Gemeenten ondersteunen
In 2005 verwisselde Deconinck het voorzitterschap van het Halle-Vilvoorde Komitee voor dat van vzw ‘de Rand’. ‘In die periode hebben we een duidelijk onderscheid gemaakt tussen de eerstelijnsopdracht in de faciliteitengemeenten – de Rand als autonome actor wanneer gemeentebesturen in gebreke bleven – en de tweedelijnswerking elders, met name de ondersteuning van gemeenten in het voeren van een taalbeleid. In die periode hebben we ook het Documentatiecentrum Vlaamse Rand opgericht om systematisch meer te weten te komen over de maatschappelijke evoluties in de regio.’ De grootste actuele uitdaging voor de vzw ‘de Rand’ heeft volgens Deconinck betrekking op de grote migratiestromen. ‘Het is aan de vzw om tools te ontwikkelen om op die migratie in te spelen, zodat niet alle gemeenten het warm water moeten uitvinden. Elke gemeente afzonderlijk is daar immers niet toe in staat en kan een beroep doen op de kennis van vzw ‘de Rand’.
Sint-Pieters-Leeuw
Bij de verkiezingen voor de Kamer van Volksvertegenwoordigers in 2010 zette hij zijn eerste stappen in de politiek als lijstduwer voor de N-VA. In Sint-Pieters-Leeuw haalde de partij, met Deconinck als lijsttrekker, bij de gemeenteraadsverkiezingen in 2012 in één klap negen zetels. Hij kijkt tevreden terug op zijn periode als burgemeester. ‘Met een aantal gerichte investeringen hebben we een nieuwe dynamiek op gang gebracht. Ik denk aan de ontwikkelingen langs het kanaal, de Bergensesteenweg, de uitbreiding van het Colomapark, de aankoop van het huis de Viron, de renovatie van gebouwen zoals het oud gemeentehuis van Vlezenbeek, de oprichting van nieuwe scholen, de renovatie van het cultureel centrum De Merselborre. Om het overstromingsprobleem aan te pakken, werd na de zware wateroverlast van 2016 2,5 miljoen euro geïnvesteerd in de aanleg van bijkomende bufferbekkens langs de groenblauwe aders die de gemeente doorkruisen en het aanpakken van knelpunten in het rioleringsstelsel.’ Bij de gemeenteraadsverkiezingen van 2018 beloonde de kiezer zijn partij met twee bijkomende zetels.
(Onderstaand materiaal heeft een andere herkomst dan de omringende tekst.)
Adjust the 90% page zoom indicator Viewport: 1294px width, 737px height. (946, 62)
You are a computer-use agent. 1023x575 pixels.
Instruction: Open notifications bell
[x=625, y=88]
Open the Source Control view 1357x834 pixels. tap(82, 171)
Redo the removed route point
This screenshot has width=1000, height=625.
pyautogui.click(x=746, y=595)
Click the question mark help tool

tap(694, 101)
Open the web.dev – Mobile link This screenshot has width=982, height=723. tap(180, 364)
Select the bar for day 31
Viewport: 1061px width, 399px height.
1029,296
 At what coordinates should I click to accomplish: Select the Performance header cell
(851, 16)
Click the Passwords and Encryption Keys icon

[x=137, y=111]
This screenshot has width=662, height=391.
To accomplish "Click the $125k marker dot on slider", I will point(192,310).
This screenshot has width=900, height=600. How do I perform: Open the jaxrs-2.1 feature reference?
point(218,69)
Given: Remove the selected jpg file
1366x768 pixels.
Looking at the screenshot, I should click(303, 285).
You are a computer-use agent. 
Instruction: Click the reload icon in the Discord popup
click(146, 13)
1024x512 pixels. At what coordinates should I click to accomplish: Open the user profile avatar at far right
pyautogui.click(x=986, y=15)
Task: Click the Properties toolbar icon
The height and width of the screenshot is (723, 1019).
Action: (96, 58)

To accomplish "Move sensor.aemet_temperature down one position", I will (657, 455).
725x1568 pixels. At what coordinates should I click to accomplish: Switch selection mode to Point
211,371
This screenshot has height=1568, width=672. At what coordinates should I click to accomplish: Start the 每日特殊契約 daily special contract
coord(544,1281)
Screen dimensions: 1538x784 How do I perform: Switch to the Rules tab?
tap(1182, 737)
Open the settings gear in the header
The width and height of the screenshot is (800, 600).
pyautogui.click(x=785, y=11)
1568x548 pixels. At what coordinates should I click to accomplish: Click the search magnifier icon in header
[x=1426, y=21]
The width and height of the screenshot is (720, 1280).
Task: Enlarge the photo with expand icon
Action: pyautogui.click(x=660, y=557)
‘De extra toelagen via het Randfonds zijn zeer positief, maar het geeft de regio niet wat haar toekomt.’
In de lijn van het streven van het Halle-Vilvoorde Komitee naar het behoud van het groene karakter van de Vlaamse Rand was Sint-Pieters-Leeuw ook pionier in het nemen van maatregelen om het aansnijden van nieuwe open ruimten te verhinderen. Het gemeentebestuur vaardigde in mei vorig jaar een bouwstop uit tot 2025 voor woonverkavelingen waarvoor nog geen ontsluitende wegenis was vergund. ‘Na een klacht van bouwpromotoren hebben we dit reglement inmiddels bijgeschaafd. Het schepencollege zal voortaan elke bouwaanvraag kritisch bekijken en bebouwing indien nodig met een nieuw ruimtelijk uitvoeringsplan verhinderen. Naast het groene karakter van onze gemeente willen we hiermee ook winter- en zomerbeddingen langs onze blauwgroene aders behouden. De nieuwe regeling zal voor het eerst toegepast worden op een woonzone van 6 à 7 ha langs de Brusselbaan in het gehucht Negenmanneke.’ De vergoeding voor de betrokken eigenaars valt volgens Deconinck met de huidige regeling goed mee.
Mini BHV
Deconinck speelde ook een belangrijke rol in de beslissing in 2017 van vijftien Vlaamse randgemeenten – met inbegrip van de faciliteitengemeenten – om uit de Brusselse waterintercommunale Vivaqua te stappen en toe te treden tot De Watergroep of Farys. ‘Qua impact was dat een mini-splitsing van BHV. Vlaamse gemeenten hadden in Vivaqua weinig of niets te zeggen. Door de staatshervorming werden intercommunales toegewezen aan de gewesten en konden gemeenten uit gewestoverschrijdende intercommunales overstappen naar een instantie in hun gewest. Dat was ook ons doel. De plannen van Vivaqua om de Brusselse rioleringsmaatschappij met veel schulden over te nemen haalden de Vlaamse gemeenten over de streep. Nadat Vivaqua zich tegen die overstap verzette via een gewestelijke ordonnantie heeft het Vlaams parlement unaniem een belangenconflict ingeroepen. De Brusselse leiding van Vivaqua heeft hierop bakzeil gehaald en er werd in der minne een faire uittredingsregeling bedongen.’
Rustig aan
Met zijn beslissing om ontslag te nemen als burgemeester en gemeenteraadslid wil Deconinck het in de eerste plaats rustiger aan doen. ‘Dat er een goede opvolger klaarstaat, maakte deze beslissing makkelijker.’ Hij blijft wel actief als voorzitter van het FeliXart Museum in Drogenbos. ‘Daar hebben we een tweesporenbeleid uitgewerkt. Enerzijds willen we het artistieke en museale benadrukken, anderzijds focussen we op de figuur van De Boeck als persoon die het groene en het eenvoudige boerenleven koesterde.’ Op de vraag of hij als fiere Vlaming nog steeds van een onafhankelijk Vlaanderen droomt, zegt Deconinck overtuigd te zijn ‘dat Vlaanderen steeds meer autonomie zal verwerven en het niveau België tussen Vlaanderen en Europa alsmaar ijler zal worden en op de duur niet meer nodig zal zijn. Het Belgische niveau is eerder een min- dan een meerwaarde. Het is immers perfect mogelijk om problemen van gewest tot gewest en van gemeenschap tot gemeenschap te regelen.